═════ Extrait du document ═════

Comment Rabban Gamliel pouvait-il croire qu’elle lui était supérieure, alors qu’elle n’était qu’une servante ? Pourquoi l’estimait-t-il autant ? Il avait conclu que cette servante avait médité sur la grandeur de D. et s’était transformée en une personne de grande valeur puisque, malgré les travaux simples et les tâches ménagères ordinaires qui constituaient son quotidien elle avait été interpellée par la transgression de cet homme et s’était même montrée jalouse pour D. en l’excommuniant. Rabban Gamliel n’a donc pas voulu annuler l’excommunication prononcée par cette femme qui, bien qu’étant une simple servante, était devenue une femme différente et s’était élevée. En effet, l’introspection permet à tout un chacun de devenir « autre ». Lavan l’Araméen nous livre quant à lui un contre exemple de la bonne attitude. En effet, bien que témoin de la piété de Ya’akov et ayant vu toute la vérité, il ne s’est pas réveillé. Plus encore, il l’a poursuivi dans le but de le tuer ! Pourtant, Lavan était conscient que depuis l’arrivée de Ya’akov chez lui, il s’était beaucoup enrichi, que toutes ses entreprises avaient été couronnées de succès et que sa fortune avait été bénie. Il l’a d’ailleurs retenu de nombreuses années pour que la bénédiction continue de reposer sur sa demeure. Malgré cela il ne s’est pas repenti et est resté avec ses idoles. Comment expliquer une telle conduite ? Il ne suffit pas de constater la grandeur du Créateur et d’être ébranlé l’espace d’un instant : il faut constamment garder l’esprit en éveil et conserver un regard critique sur sa propre conduite. C’est en méditant sur nos façons d’agir que nous pourrons les améliorer. Mais pourquoi Lavan n’a-t-il pas mérité d’être éveillé à la techouva ? Il lui manquait, semble-t-il, la base, puisqu’il n’était pas engagé dans la voie de la Torah. Or il est impossible de bâtir un édifice sans fondation solide. N’ayant pas étudié et ne bénéficiant pas des fondements de la Torah, il ne s’est pas attaché à améliorer ses mauvais traits de caractère et est resté englué dans son impiété.
LES HOMMES DE FOI
Récits sur les tsaddikim de la famille Pinto
La tête du voleur est restée suspendue…
A l’époque de Rabbi ‘Haïm Pinto, que son mérite nous protège, s’est produite une histoire surprenante, qui a alimenté les conversations de tous les habitants de la ville. L’un des membres de la famille Pinto était pieux, saint et habitué aux miracles. Une certaine nuit, à l’époque des fêtes, alors que tout le monde était à la maison, un non-juif rentra tout à coup chez eux dans l’intention de voler.
Quand la femme du saint Rav vit le voleur, elle appela immédiatement son mari en lui disant : Lève-toi vite ! un goy est entré à la maison et il veut nous tuer. Le tsaddik a levé les yeux, a regardé le goy, et s’est mis à dire sur lui des versets et des Noms sacrés.

═════ Extrait des données ═════

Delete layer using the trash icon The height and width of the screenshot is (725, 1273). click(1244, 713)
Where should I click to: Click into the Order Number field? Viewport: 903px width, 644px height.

═════

Exercice écrit
Recopiez sans rien changer le passage de l'extrait du document situé entre « Quand la femme » et « des Noms sacrés. », ces deux bornes incluses.

Corrigé de l'exercice
Quand la femme du saint Rav vit le voleur, elle appela immédiatement son mari en lui disant : Lève-toi vite ! un goy est entré à la maison et il veut nous tuer. Le tsaddik a levé les yeux, a regardé le goy, et s’est mis à dire sur lui des versets et des Noms sacrés.